▶ **Untersuchter Text**:
+++++

Schwäbische Zeitung (Bad Waldsee / Aulendorf)
Machtkampf mit Bildern
Demo hat gezeigt: Auch im Allgäu sind Teile der „Querdenker“gut vernetzt, aggressiv und provozieren
- Die Frau im dunklen Mantel blickt auffordernd zu den Journalisten in der Nähe. „Mein Freund steht da. Er darf nicht rüber, keiner weiß, warum“, sagt sie in die Kamera. Dann geht sie wieder zurück zu dem Mann, der am Rande des Kemptener Hildegardplatzes von Polizeibeamten durchsucht wird. „Gehen sie zurück und stören sie die Maßnahme nicht“, warnt sie einer der Polizisten. Doch die Frau kommt näher, redet aggressiv auf die Beamten ein. Schließlich wird auch sie festgenommen – vor laufenden Kameras.
Das Statement der Frau ist später in einem Clip bei Youtube zu sehen, produziert von „Ruptly“. Ruptly ist eine Nachrichtenagentur, die im staatlichen russischen Auftrag arbeitet. Dass das Paar unbedingt durch die Absperrung auf den Platz wollte, als „Querdenker“sich dort versammelten, dass der Platz genau deshalb abgeriegelt worden war, dass die Beamten die beiden mehrfach mahnten, all das zeigt das Video nicht.

+++++

▶ **Material**:
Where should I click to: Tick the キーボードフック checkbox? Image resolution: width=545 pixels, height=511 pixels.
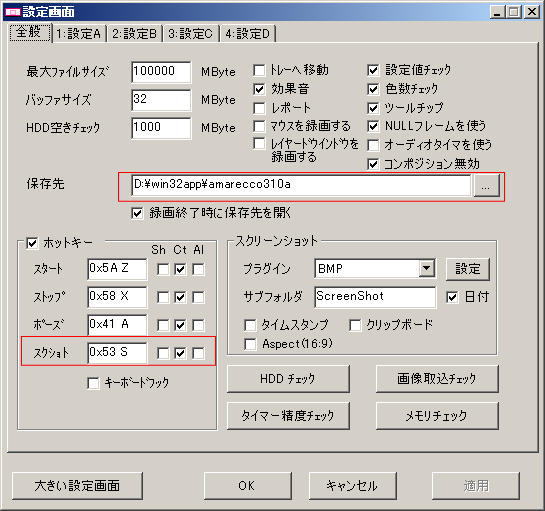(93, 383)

+++++

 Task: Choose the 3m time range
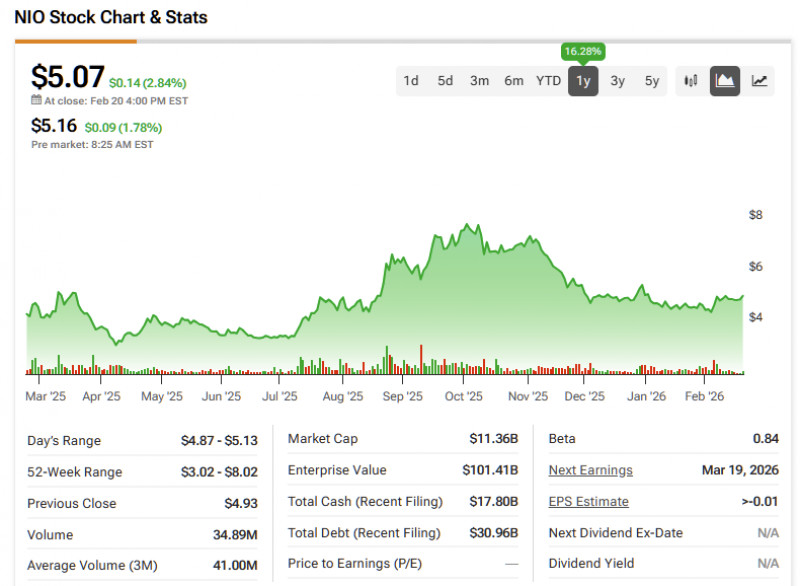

+++++

Schreiben Sie den Zeitungsartikel über die „Querdenker“-Demonstration in Kempten im Anschluss an seinen letzten Satz weiter.

▶ **Antwort**:
Der Aufmarsch der „Querdenker“und ihrer Sympathisanten am Samstag
in Kempten wird zur Machtprobe mit den Behörden, die im Kampf gegen die Pandemie Demonstrationen verboten hatten. Er wird zur Machtprobe mit der Polizei, die das Verbot durchsetzen muss. Er wird aber auch zum Kampf um die Meinungshoheit im Internet, um die Macht der Bilder bei Youtube, Whatsapp und im Kurznachrichtendienst Telegram, dem bevorzugten Kommunikationskanal der „Querdenker“-bewegung.
Das zeigt sich immer wieder am Samstag. Zum Beispiel, als Polizeibeamte die Fußgängerzone absperren, um Demonstranten und Gegendemonstranten zu trennen. Praktisch jeder filmt hier jeden mit seinem Smartphone. Es ist ein Wettstreit um passende Videos für die anschließende Propaganda im Internet. Als eine junge Frau – ohne Mund-nasenschutz – mehrfach einen Beamten provoziert, sich gegen ihn stemmt, um eine Absperrung zu durchbrechen, filmt ihre Begleiterin mit. Als eine Frau mit Hund sich bei einer Polizeikontrolle weigert, ihre Personalien zu nennen und deshalb festgehalten wird, kursieren etliche Videos davon wenig später im Netz.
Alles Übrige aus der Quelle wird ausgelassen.